# Best place to live in Vancouver



## labanks (Jan 20, 2010)

Hi, We are moving to vancouver later this year and are looking at places to live, we have to kids age 12 and 9 yrs so we will need schools near by  can anyone help as we would like a somewhere for familys.

Lisa


----------



## movinmary (Jan 21, 2010)

Are you a city person, country or suburbs? There is an aweful lot to choose from. Do you have a budget? Some areas are more expensive than others. Also are you looking at private schools or public? Do you like living near the water, mountains or it doesn't matter? So many things to consider when living here. For example...richmond is near the water and sunny when it's raining inland. Draw back for some is that it's comparable to China town. Many Asians/Asian stores/Asian signs on shops....for some that is a drawback. Living in North Vancouver you'll experience more rain as you're nestled in the mountains or near to them. Good luck to you!


----------



## labanks (Jan 20, 2010)

Hi, We will be renting at first and don't want to spend no more than $1700 a month and also would like to live in the suburbs with kids going to public school, there are so many areas and schools to look at so need some help .


----------



## American_Woman (Mar 31, 2010)

I don't have kids so I can't speak about schools but we live in south west Vancouver off Granville and I absolutely love our neighborhood.

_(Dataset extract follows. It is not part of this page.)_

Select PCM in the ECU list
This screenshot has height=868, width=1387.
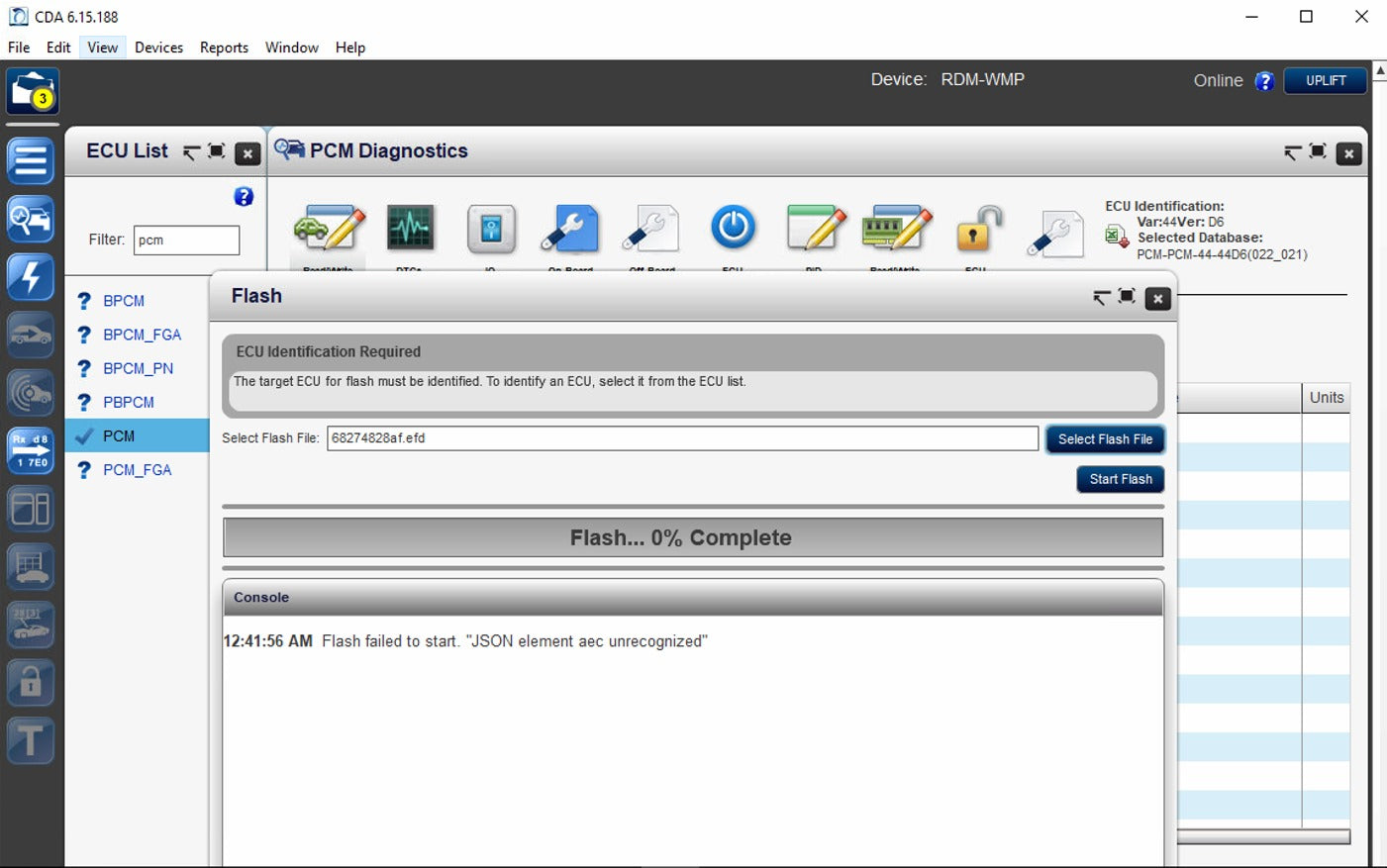point(119,435)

I think rentals are a little bit cheaper over here but there are also Coop's too. Good luck!


----------



## movinmary (Jan 21, 2010)

We're in cloverdale which is a part of Surrey. Great schools and neighborhood. Rents are about 1600 for a nice 4 bedroom. More expensive for the newer ones. Highschools, primary schools, community centres are all really good in this area. Alot of sports are offered for kids and adults. It is definately suburbia but 5 minutes away you are in farm land, cranberry bogs and can be swimming your dogs in a river. About a 10 minute drive to the US border.
If you google cloverdale, clayton heights secondary school, hillcrest school, martha currie school you might see some pictures and get an idea of schools.
My kids went to Hillcrest and now attend Clayton Heights. Great school spirit and mostly good kids. Lots of police living in our ner our neighborhood which makes it even safer! We really like it here and will be relocating back to Dubai in August. It will be sad to leave the beautiful fall colours!


----------